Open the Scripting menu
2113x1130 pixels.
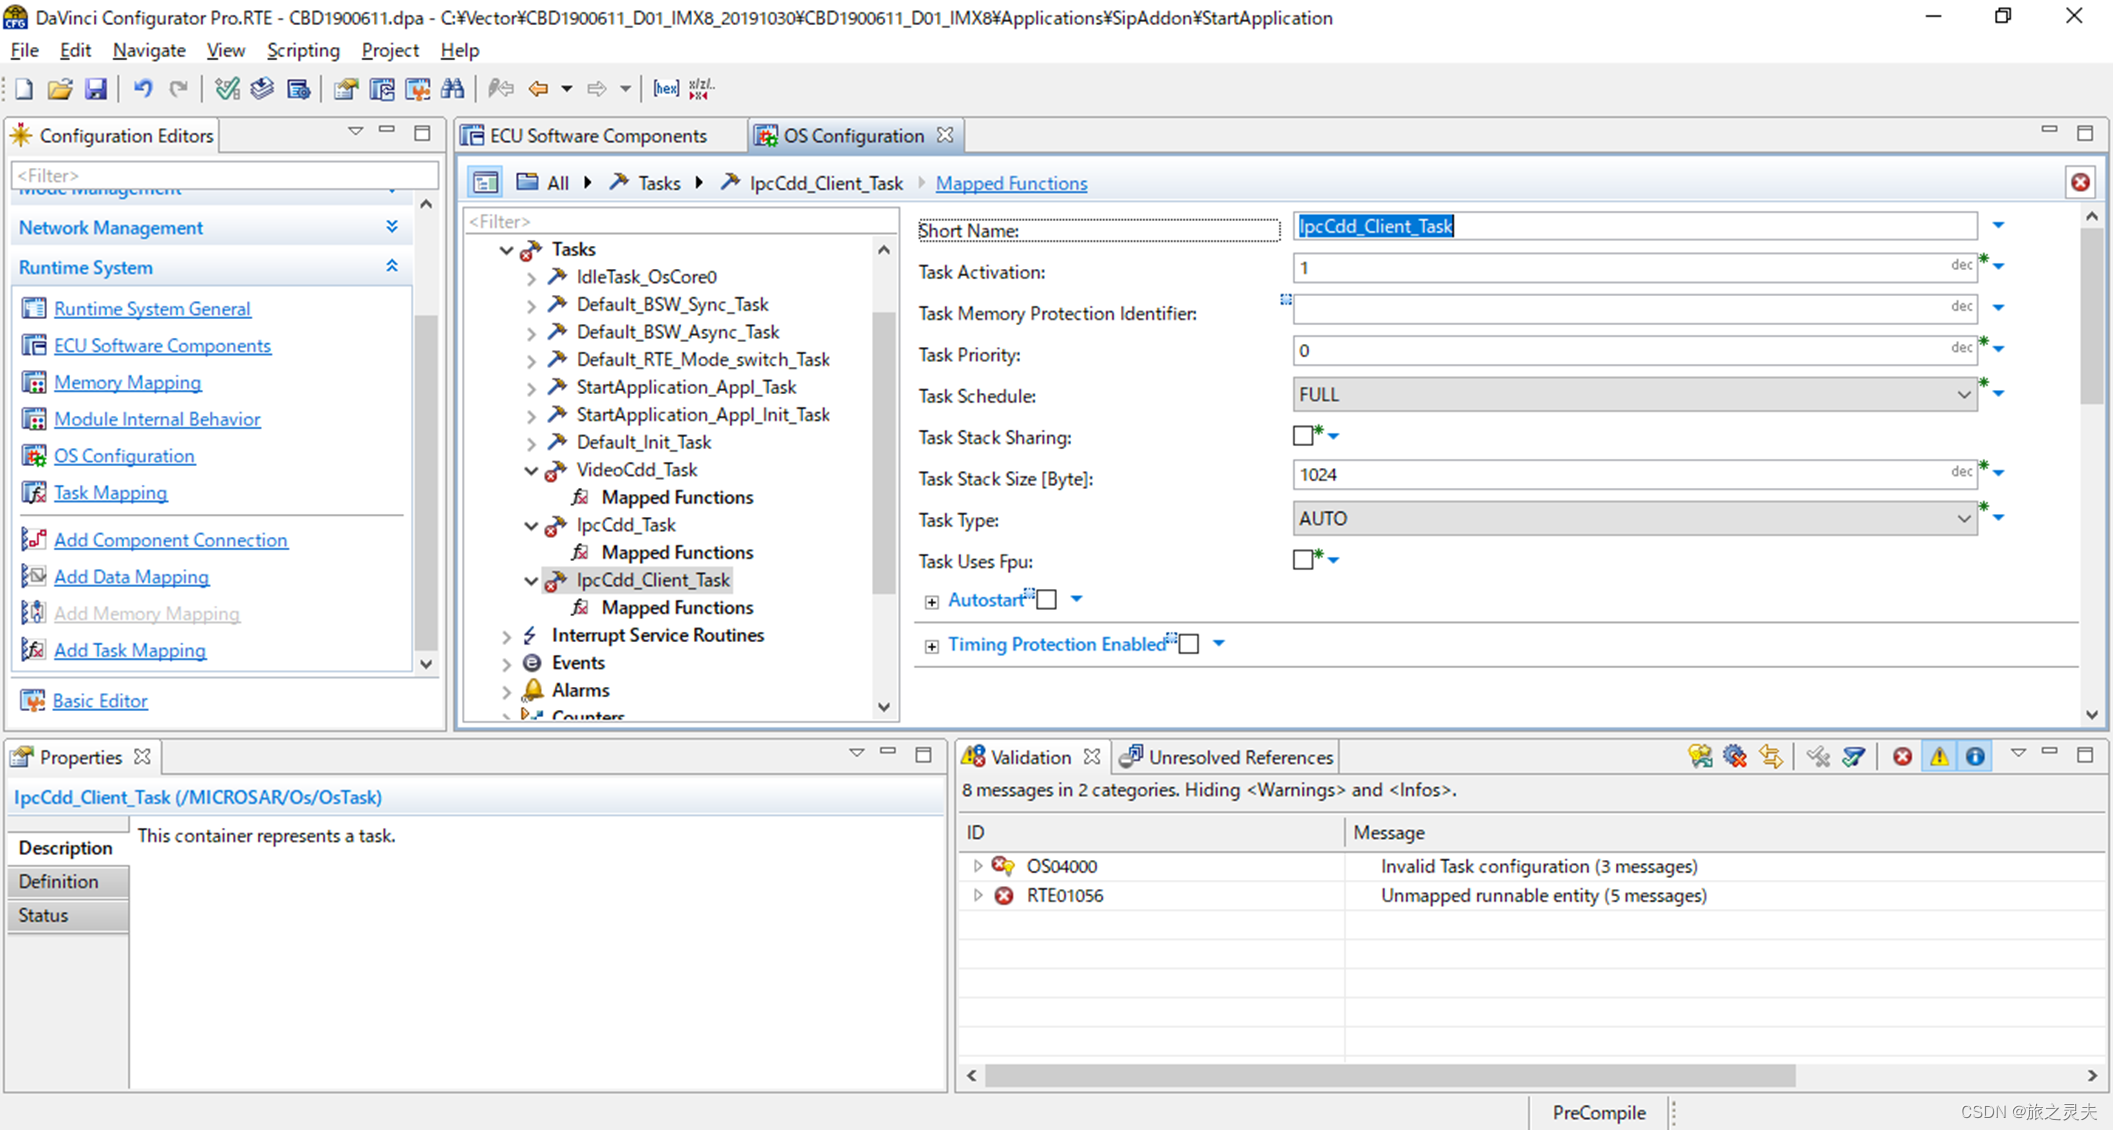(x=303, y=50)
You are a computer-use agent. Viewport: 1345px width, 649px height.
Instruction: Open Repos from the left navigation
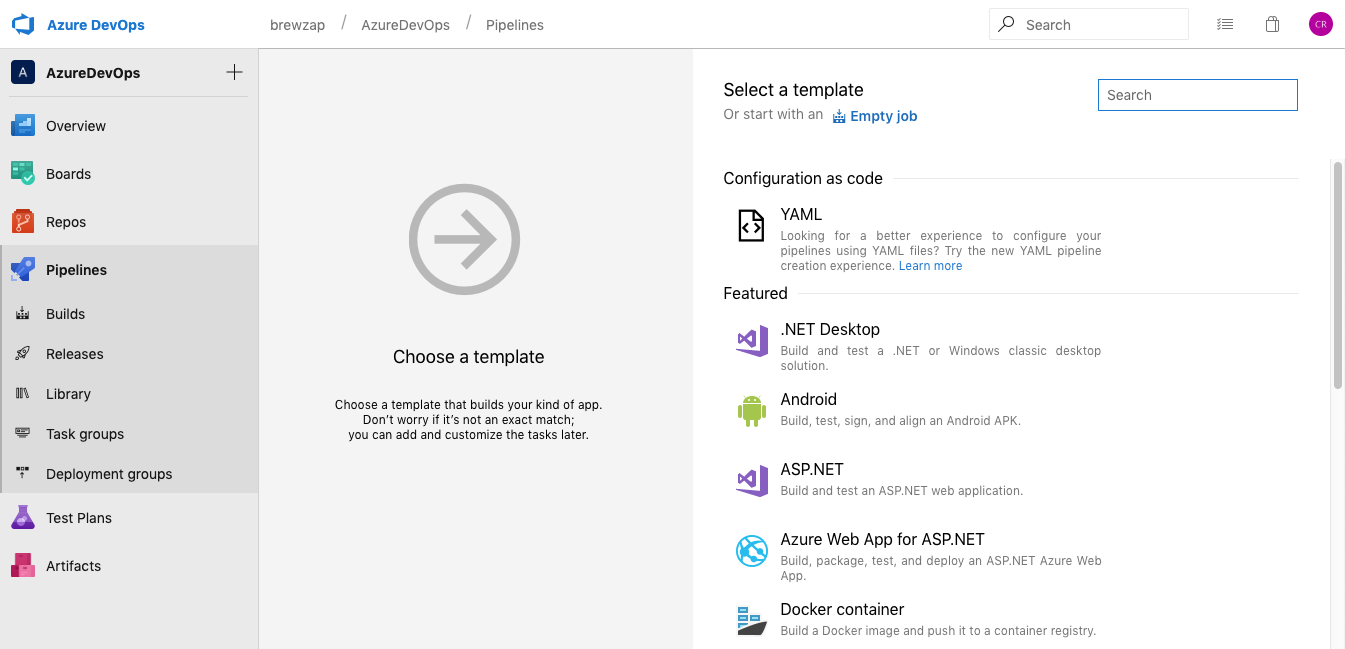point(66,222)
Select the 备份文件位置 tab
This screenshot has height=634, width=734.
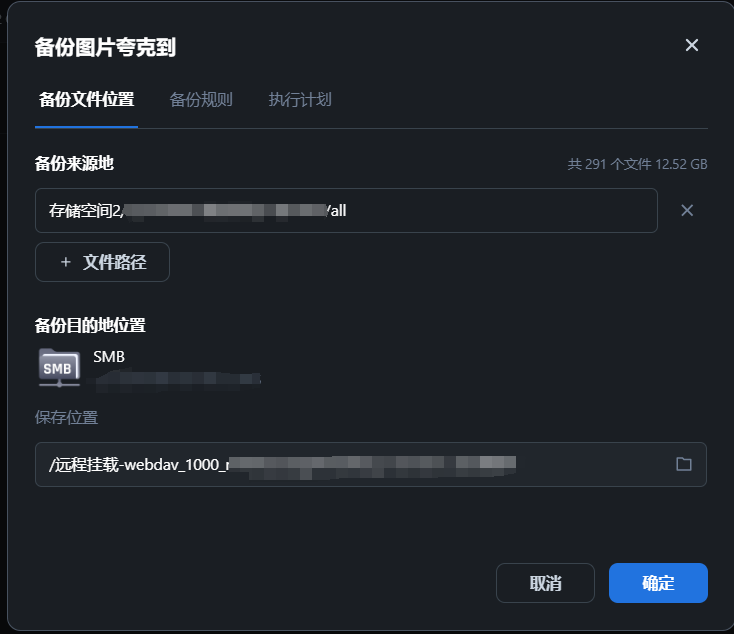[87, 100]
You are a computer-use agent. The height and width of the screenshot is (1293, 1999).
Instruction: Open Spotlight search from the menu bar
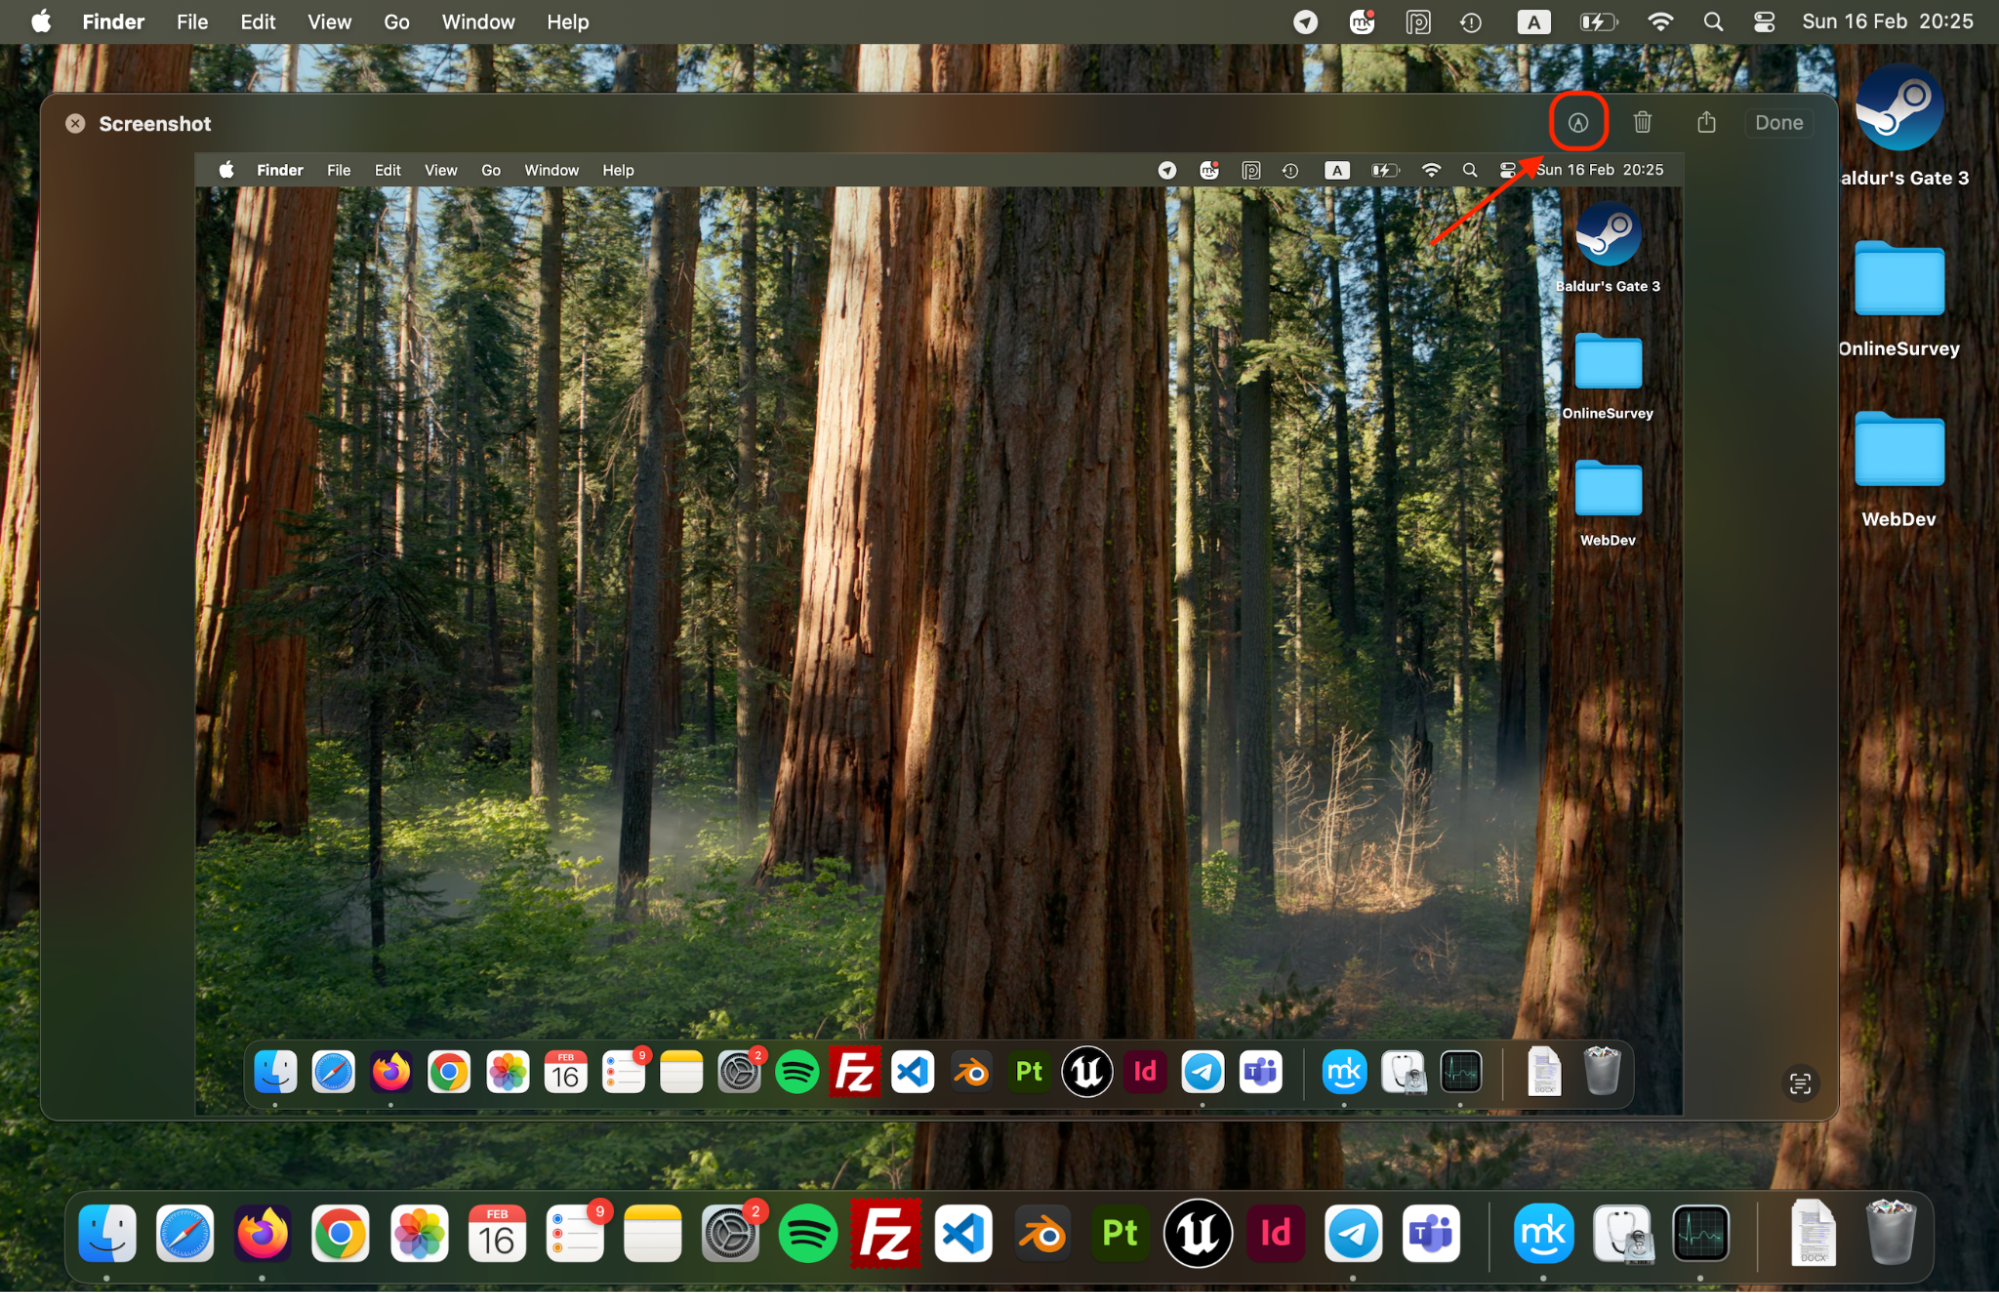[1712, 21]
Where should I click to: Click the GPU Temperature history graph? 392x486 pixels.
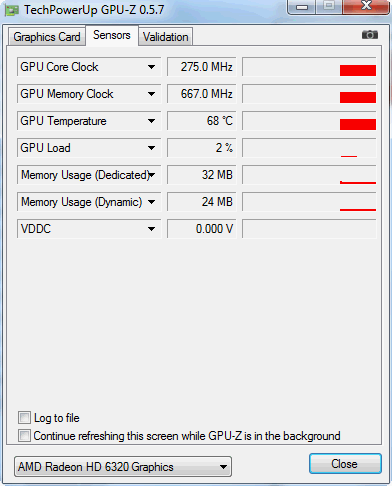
□ □ □ □ □
§ **Instructions for the task**
Can you reproduce this entire listing, requests included, but scale every coordinate in the answers by 1.4 and round each result to a whole number, with halves rounding up? Leave out the pictures.

§ **Written answer**
Open the Scripting menu
2113x1130 pixels.
(x=424, y=70)
You are a computer-use agent. Viewport: 1345px width, 649px height.
Instruction: Open Repos from the left navigation
point(92,311)
Select the 备份文件位置 tab
This screenshot has height=634, width=734.
[122, 140]
You are a computer-use agent. The height and width of the screenshot is (1293, 1999).
Instruction: Open Spotlight search from the menu bar
[2397, 29]
Where should I click to: Click the GPU Temperature history graph? 392x486 pixels.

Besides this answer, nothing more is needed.